## TASK DESCRIPTION
Nothing but the lines from the one containing "Given: Open Settings gear in left sidebar" through the end of the entries below should appear in your answer, transcribed exactly; please drop the pictures.

Records excerpted from a collection:
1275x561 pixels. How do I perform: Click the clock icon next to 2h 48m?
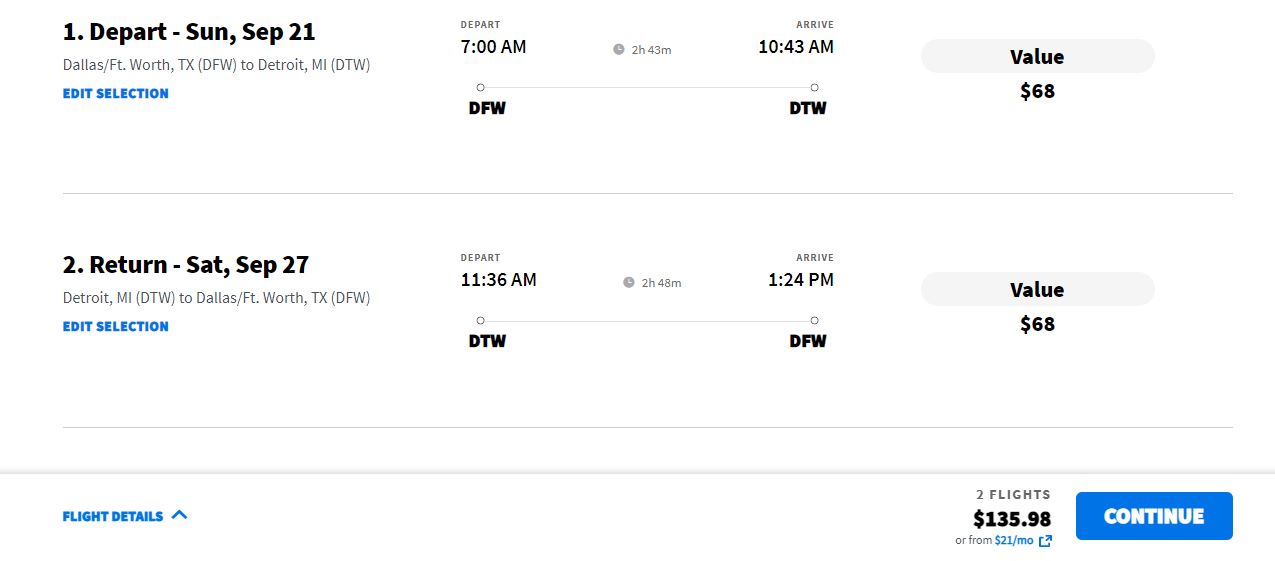[629, 282]
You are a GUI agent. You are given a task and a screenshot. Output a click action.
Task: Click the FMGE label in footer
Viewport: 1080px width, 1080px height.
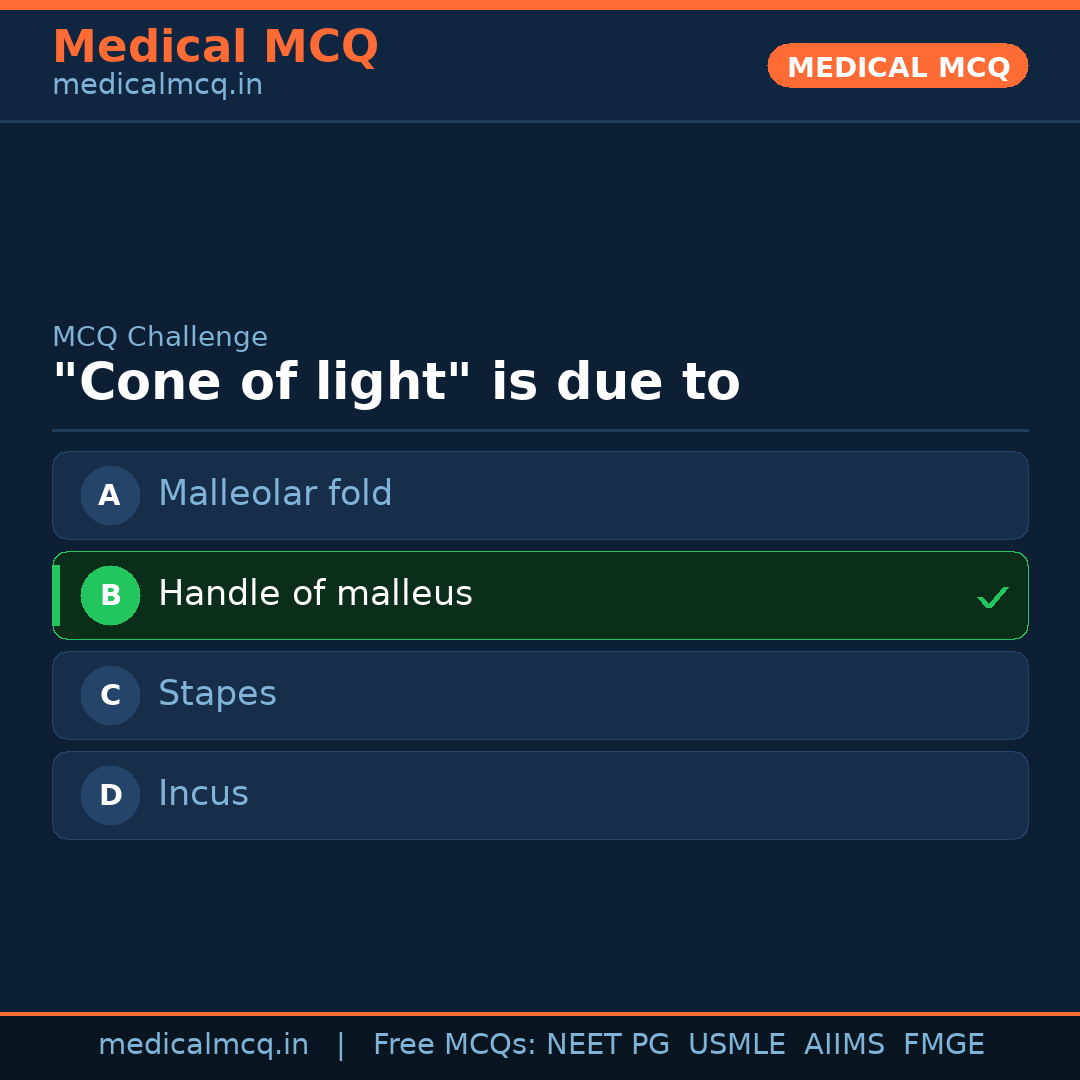[x=943, y=1043]
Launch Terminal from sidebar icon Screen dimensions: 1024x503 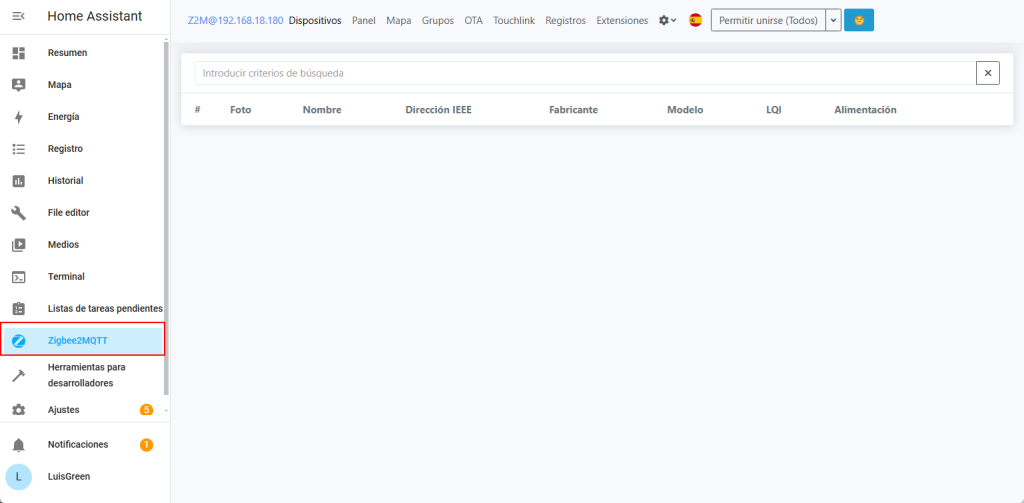(x=18, y=277)
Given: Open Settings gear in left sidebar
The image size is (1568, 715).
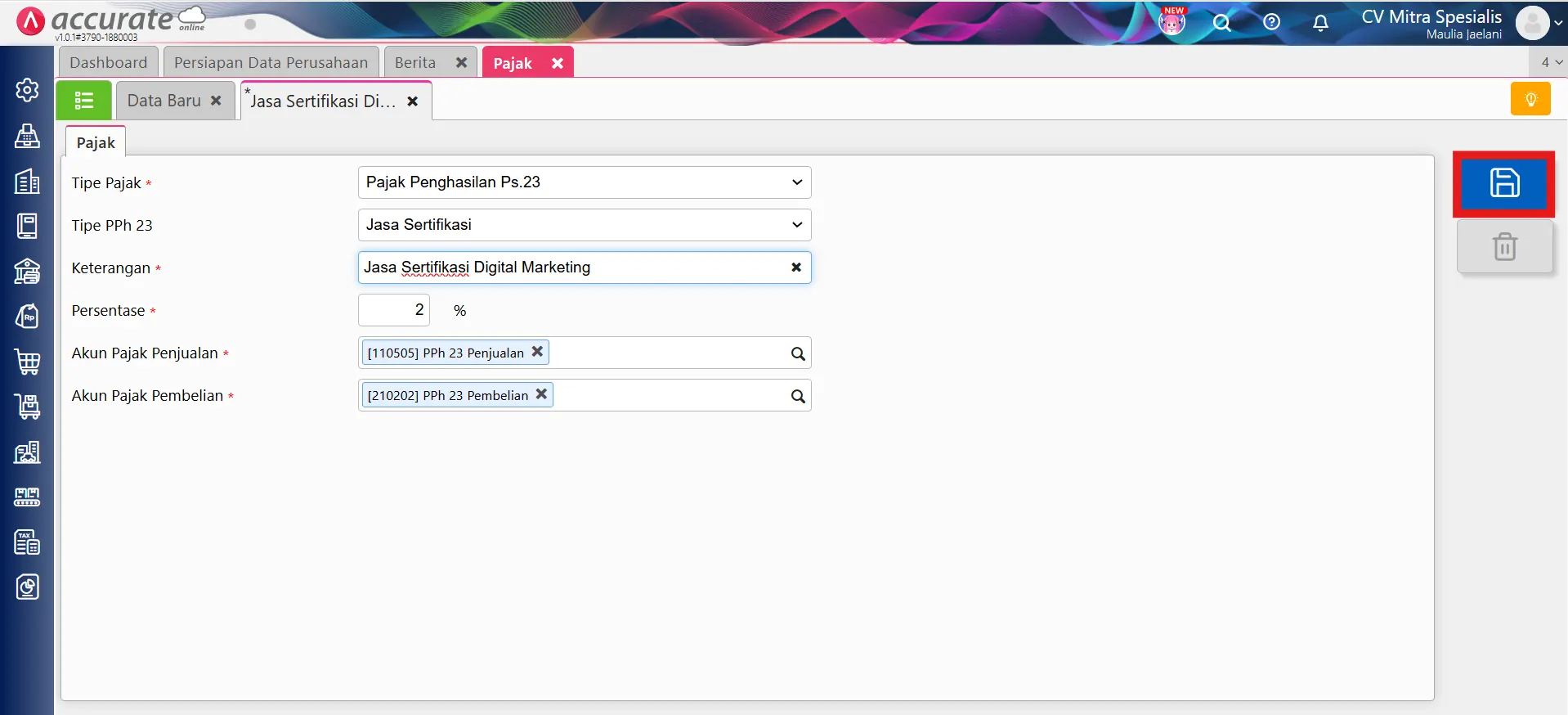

## TASK SOLUTION
Given: Open Settings gear in left sidebar
The image size is (1568, 715).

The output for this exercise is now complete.